A state environmental filing lays out the plan as a retrofit of an existing building into an approximately 45-bed Mental Health Rehabilitation Center that would offer locked, recovery-oriented residential care and 24-hour support. According to a state CEQA filing, the Brookside site in Richmond is identified as the likely location, and the renovation would include seismic upgrades and anti-ligature modifications to make the facility safer for patients.

Funding And How It Fits Into County Plans

County legislative records show the project landed a major state boost. In 2023, the California Department of Health Care Services awarded an $18.6 million grant to help pay for development of an in-county mental health rehabilitation center. County legislative filings document the award and tie it to the county's broader push to add more local treatment options.

State Backing And What It Means

The Brookside project is one piece of a larger buildout of behavioral-health capacity funded through Proposition 1 and the state's Behavioral Health Continuum Infrastructure Program. The California Department of Health Care Services says that the program has supported hundreds of construction and renovation projects across the state. DHCS notes that the effort has added residential beds and outpatient treatment slots throughout California.

County leaders have tapped similar state awards for projects such as the Delta Recovery Center to expand East County treatment capacity, and the county has posted details of those awards in its document center. The Brookside site is intended to plug a specific gap in that growing system by giving residents a place to receive sub-acute care without leaving Contra Costa.

Officials, Timeline And Next Steps

In its Facebook post, Contra Costa Health thanked everyone who made this possible and framed the groundbreaking as a key step toward keeping people closer to home, family and services while they receive care. “Our goal is to bring Contra Costa residents back home,” the department has said in earlier county materials about the Brookside plan. The department did not announce an opening date at the event.
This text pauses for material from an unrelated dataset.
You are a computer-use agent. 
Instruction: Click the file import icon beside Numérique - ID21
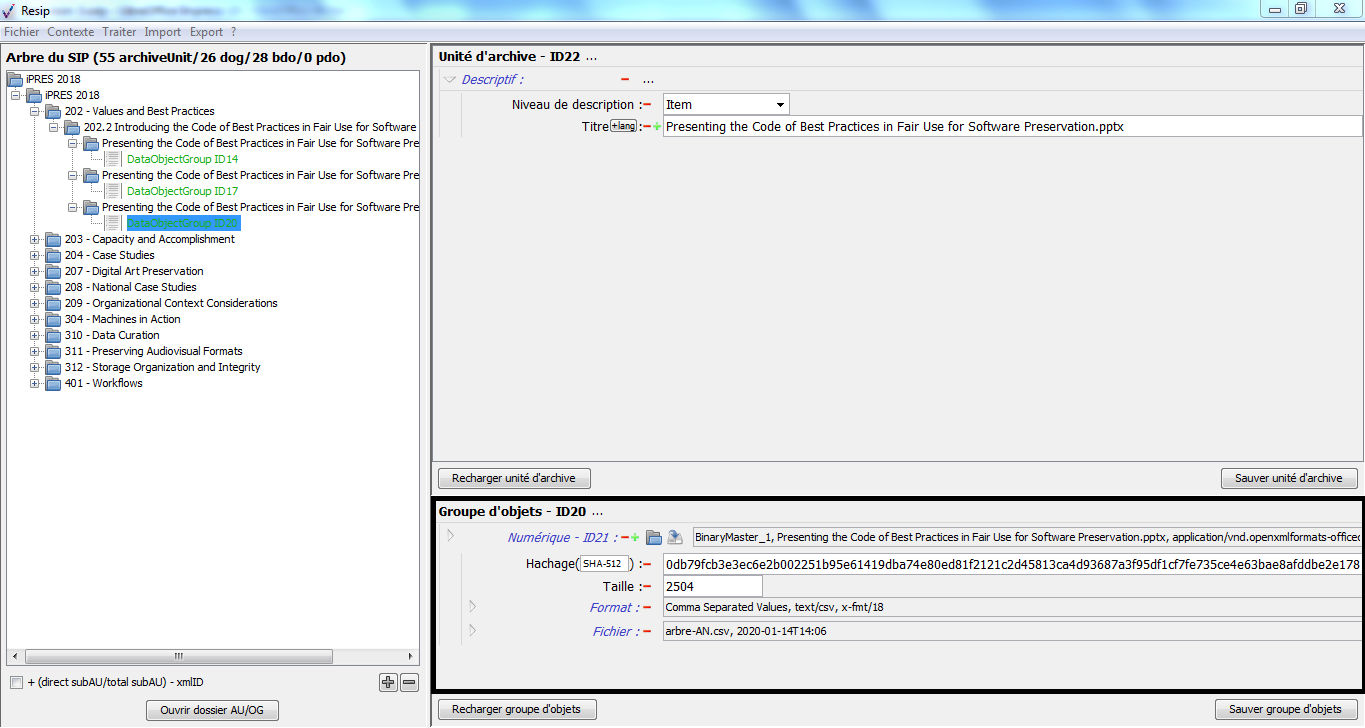(x=675, y=537)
Contra Costa Health previously described the grant and local need in a 2023 announcement, and county filings show the work will require interior remodels, systems upgrades and multiple rounds of permitting before the center can accept patients.

When it opens, the new center will join a patchwork of county and state investments that are slowly chipping away at a long-running shortage of local residential behavioral health capacity. Officials and advocates say the additional beds and on-site supports are expected to be a critical link in a continuum that includes crisis response, outpatient care and housing supports, and that has often struggled to keep up with demand.